Around 430,000 Australians, mostly older people, live for years with wounds that don’t heal but specialist nurses know how to help them.
Peter Sawyer’s doctors did not know how to help. So he lived with a smelly festering wound in his leg for 17 years.
Then, almost by chance, he walked into a specialist wound clinic – and six weeks later he was healed.
The solution was a special compression bandage. “I could not believe it,” he said on Thursday in an interview marking national wound awareness week.
Mr Sawyer, 75, had seen doctors and specialists in Melbourne, Brisbane and Sydney for his wound, which started as a minor gardening cut.
“It was embarrassing, expensive and messy. No one knew how to help me.”
Eventually a nurse at his Brisbane GP suggested he try the Wesley Hospital, which was conducting trials on treatments for non-healing leg ulcers.
Around 430,000 Australians, mostly older people, live with wounds that don’t heal, according to the Queensland University of Technology (QUT).
However, most recover within 12 weeks if treated at a specialist clinic.
“A lot of people have wounds that don’t heal for years or decades,” says Dr Kathleen Finlayson, a QUT researcher.
Highly skilled nurses at specialist centres throughout Australia are achieving a high success rate, but too few GPs and patients know about them, she says.
One of those nurses is Michelle Gibb, who works at a wounds clinic run by the university as part of a research project.
It treats around 300 new patients a year.
“I love what I do. I see people who have been living with nasty wounds for a long time – from six months to 30 years. Most heal relatively quickly.
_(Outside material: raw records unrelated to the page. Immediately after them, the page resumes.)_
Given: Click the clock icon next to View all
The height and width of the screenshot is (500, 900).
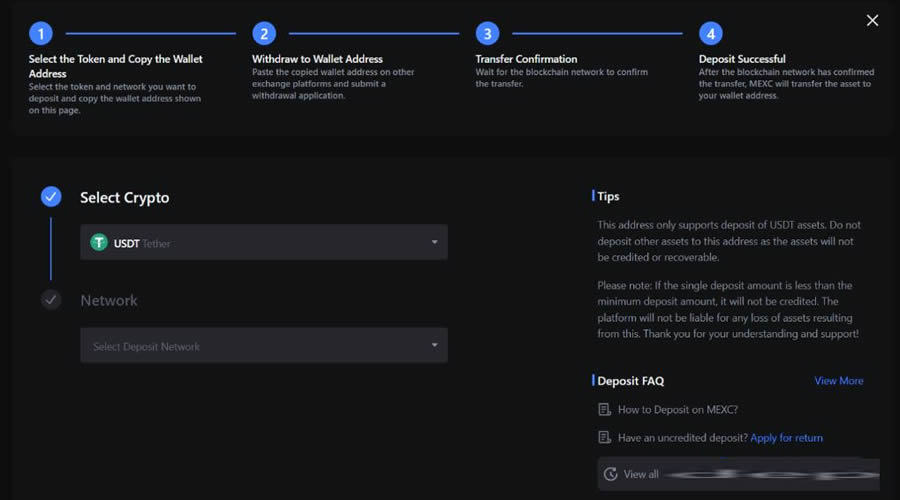Looking at the screenshot, I should click(611, 474).
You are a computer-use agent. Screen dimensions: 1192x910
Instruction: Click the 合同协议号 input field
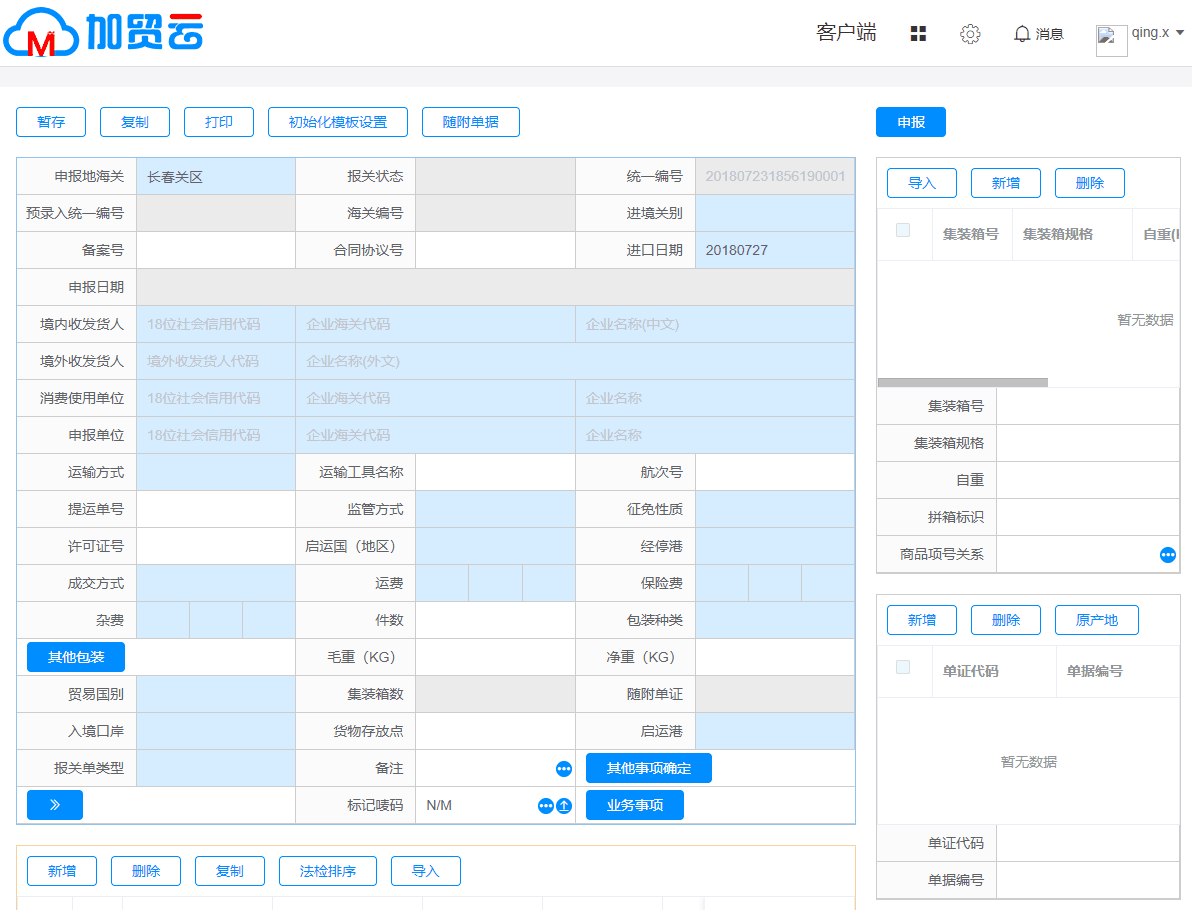pos(495,250)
“They are constantly amazed.
Eighty per cent of her patients recover within 12 weeks, with the success rate rising to 94 per cent after 24 weeks.
“Some patients don’t achieve complete healing, but we can help them improve their quality of life,” she says.
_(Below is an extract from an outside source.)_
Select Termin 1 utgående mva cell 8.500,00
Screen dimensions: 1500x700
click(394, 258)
“A lot of people think it is normal to live with a wound.”
People could need specialist intervention if a wound has not significantly reduced in size within four weeks, says Dr Stephen Yelland of the Australian Wound Management Association.
Most states and territories have advanced wound clinics in the major public hospitals, he says.
Barriers to proper care range from a lack of training at medical school to a lack of government subsidies for the best wound dressings and treatments, he says.